◆ Extrait ◆
+ + + + +

Le gouvernement provincial agit
Voyant que la situation ne cessait d’empirer, le gouvernement provincial du Québec prit des mesures pour y remédier À 16 h 30, il plaça tous les agents de la police provinciale et ceux de la police municipale de cinquante-six localités, sous la direction de Maurice St-Pierre, directeur de la police provinciale.
À 20 h 10, M. Rémi Paul, l’avocat général, demanda au gouvernement fédéral d’envoyer des militaires pour rétablir l’ordre. On fit donc venir de Valcartier (près de la ville de Québec) des troupes du 22e régiment royal.
En outre, la législature provinciale se réunit pour adopter une loi spéciale qui entra en vigueur vers 22 heures. Cette loi ordonnait à tous les agents de reprendre leur service à partir de minuit, soit seize heures après le début de la grève. Elle prévoyait des amendes allant de 25 à 100 dollars par jour pour tout agent qui refuserait d’y obéir, et des amendes de 5 000 à 50 000 dollars par jour pour tout syndicat ou représentant de syndicat qui encouragerait la violation de la nouvelle législation.

+ + + + +

◆ Consigne ◆
Pouvez-vous poursuivre l'extrait sur l'intervention du gouvernement provincial du Québec à partir de sa dernière phrase ? Les données ci-dessous proviennent d'une autre source que l'extrait.

(Données recueillies)
+ + + + +

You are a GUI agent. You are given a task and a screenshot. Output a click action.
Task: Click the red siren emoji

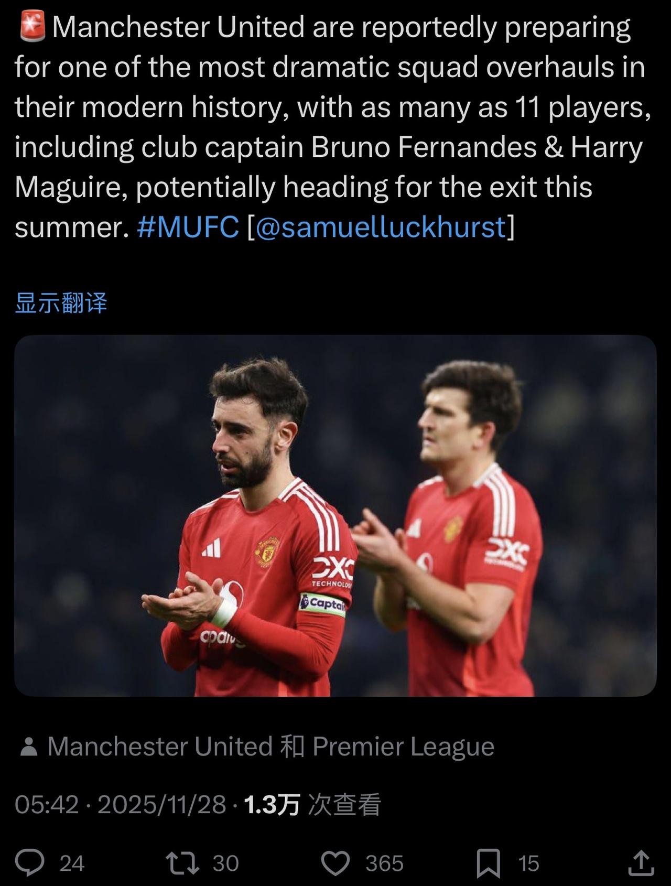coord(33,28)
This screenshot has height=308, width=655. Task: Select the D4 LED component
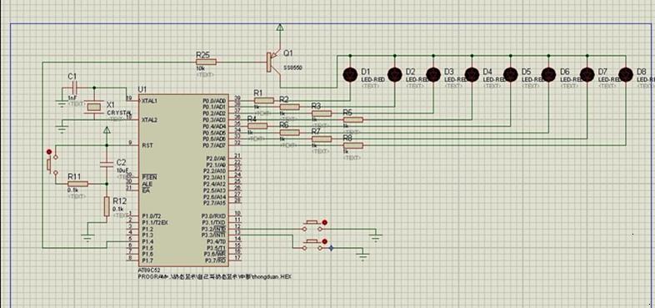click(x=472, y=74)
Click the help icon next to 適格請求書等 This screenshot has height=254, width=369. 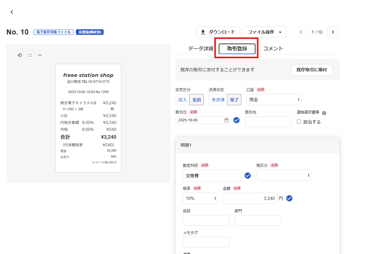[324, 113]
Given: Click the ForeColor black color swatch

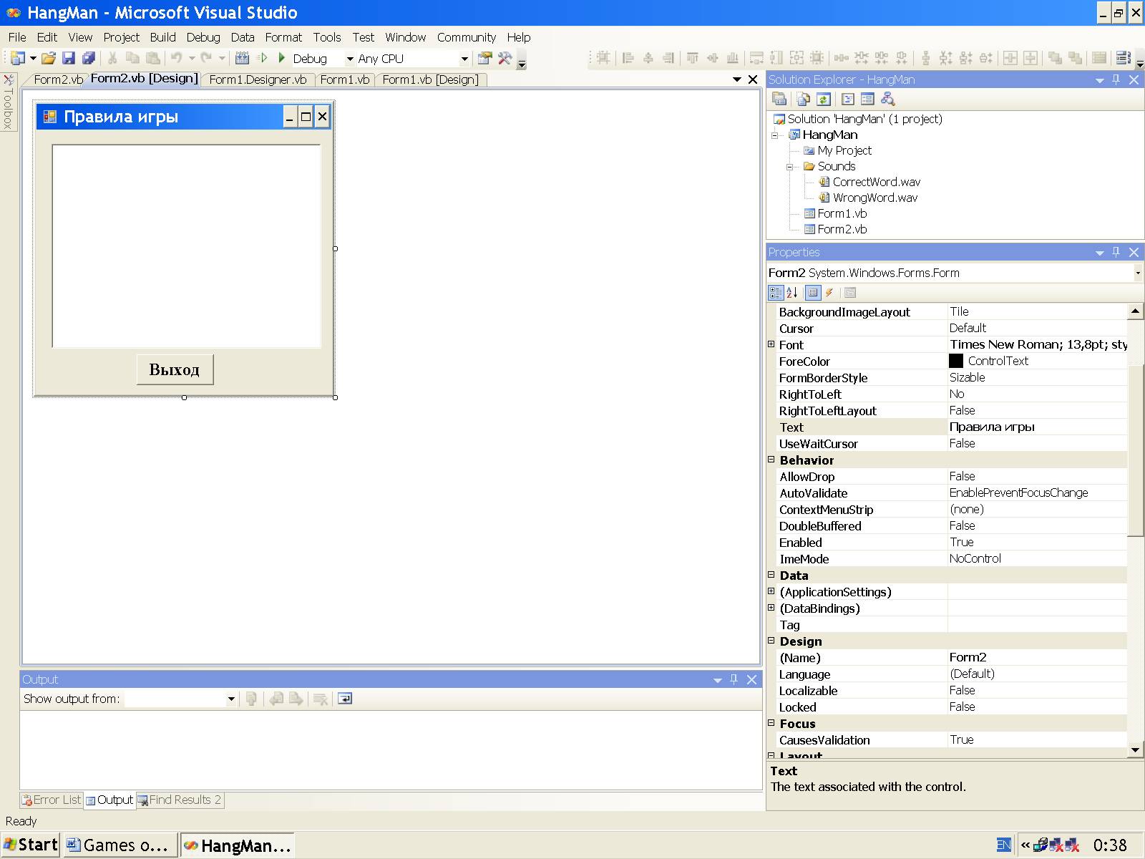Looking at the screenshot, I should (956, 361).
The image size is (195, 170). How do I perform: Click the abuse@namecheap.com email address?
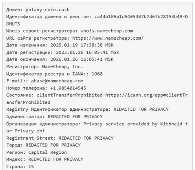pos(57,81)
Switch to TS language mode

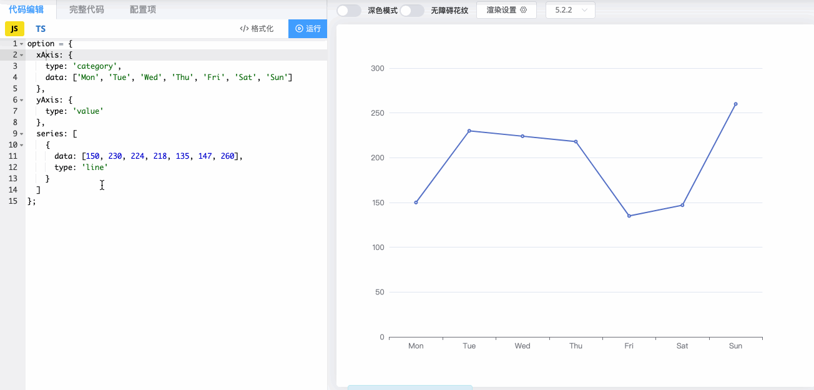[41, 29]
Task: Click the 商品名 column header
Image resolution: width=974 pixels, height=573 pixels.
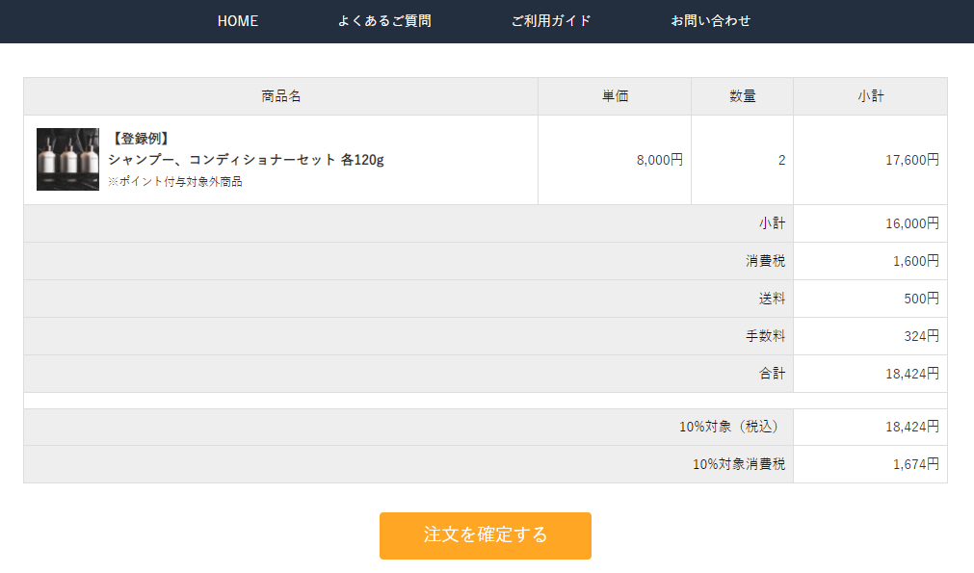Action: point(280,96)
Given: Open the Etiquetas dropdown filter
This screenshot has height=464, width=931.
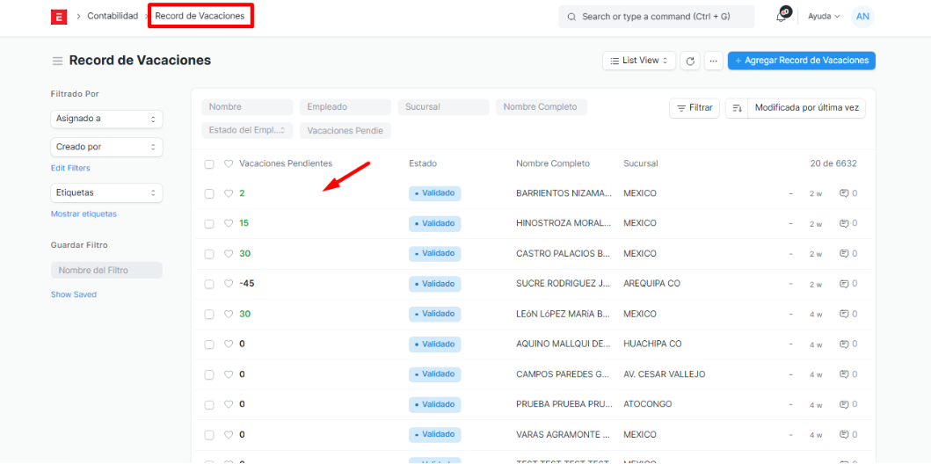Looking at the screenshot, I should 106,192.
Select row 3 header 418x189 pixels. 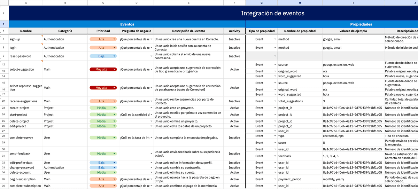pos(3,24)
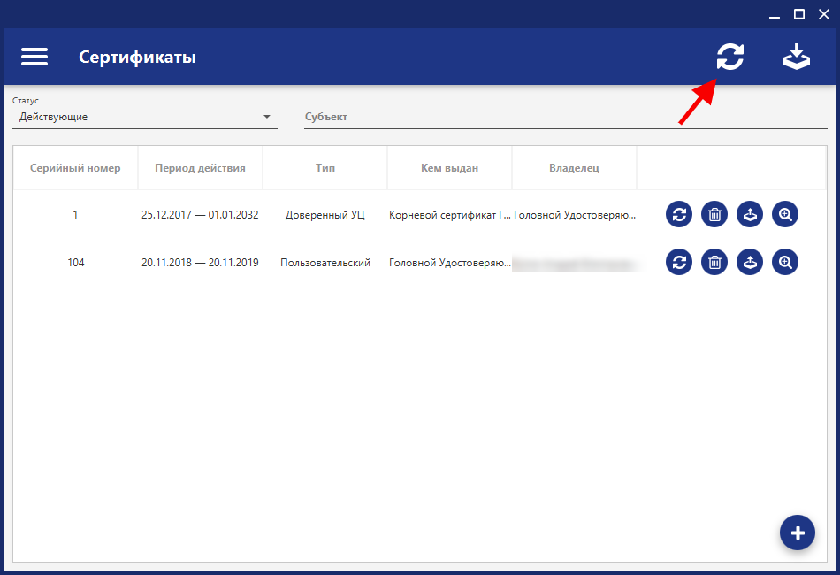Image resolution: width=840 pixels, height=575 pixels.
Task: Maximize the application window
Action: tap(799, 13)
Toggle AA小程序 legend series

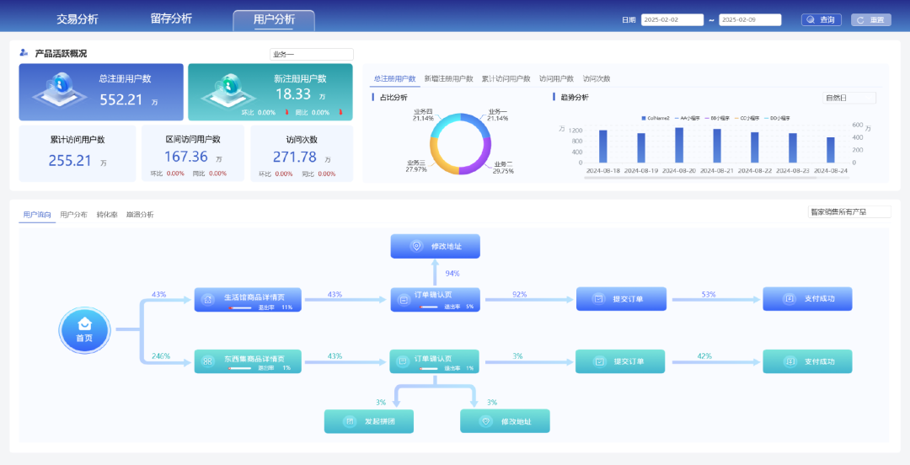coord(688,119)
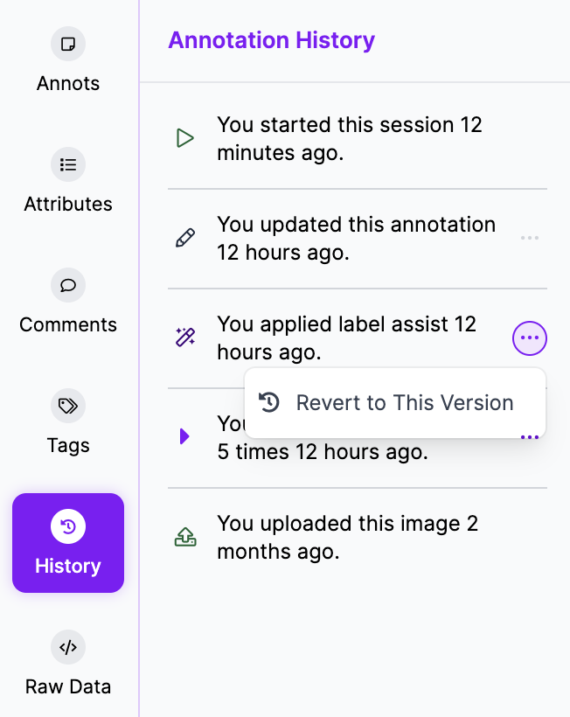Select the 'You applied label assist' entry
Viewport: 570px width, 717px height.
click(346, 338)
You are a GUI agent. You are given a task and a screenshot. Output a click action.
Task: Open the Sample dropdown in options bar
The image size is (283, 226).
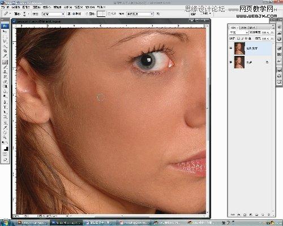click(x=140, y=14)
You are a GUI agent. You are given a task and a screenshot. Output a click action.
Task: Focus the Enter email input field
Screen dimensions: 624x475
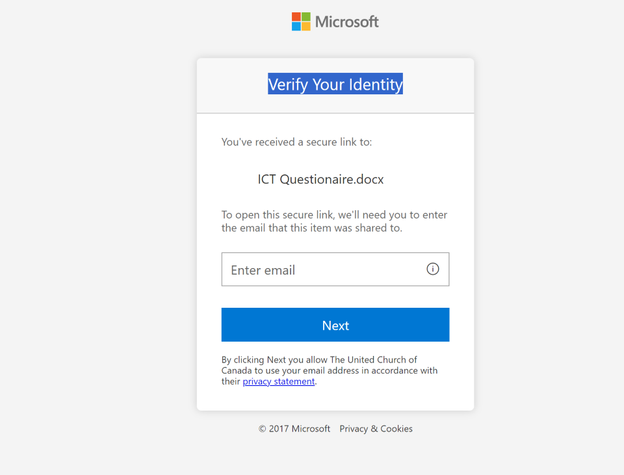point(335,269)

+ + + + +

◆ Votre réponse ◆
Lorsqu’il eut connaissance de cette loi, le brigadier Guy Marcil, président du syndicat des policiers, s’adressa en ces termes aux agents qui se trouvaient encore dans le stade : “Il est de mon devoir, en ma qualité de président de ce syndicat, de vous inviter à reprendre le travail. (...) Je vous ordonne de retourner à vos postes.” Pendant que les policiers obtempéraient, un calme superficiel se rétablit, mais des soldats armés continuaient de patrouiller dans la ville.
Les autorités interdirent une manifestation prévue pour le 10 octobre à l’Hôtel de ville. Afin de faire respecter l’interdiction, elle firent entourer cet édifice de plus de 5 000 membres armés de la police de Montréal, de la police provinciale, de la police montée et de l’armée. Ce fut le plus grand déploiement de forces armées dans une ville canadienne depuis la Seconde Guerre mondiale. Voyant que la manifestation ne pouvait avoir lieu, la foule se dispersa sans plus.
Que signifie ces événements ?
Beaucoup de personnes, troublées par le caractère subit et sauvage de ces désordres, se demandaient ce que pouvait bien signifier pareil phénomène. Pourquoi une telle éruption de violence ?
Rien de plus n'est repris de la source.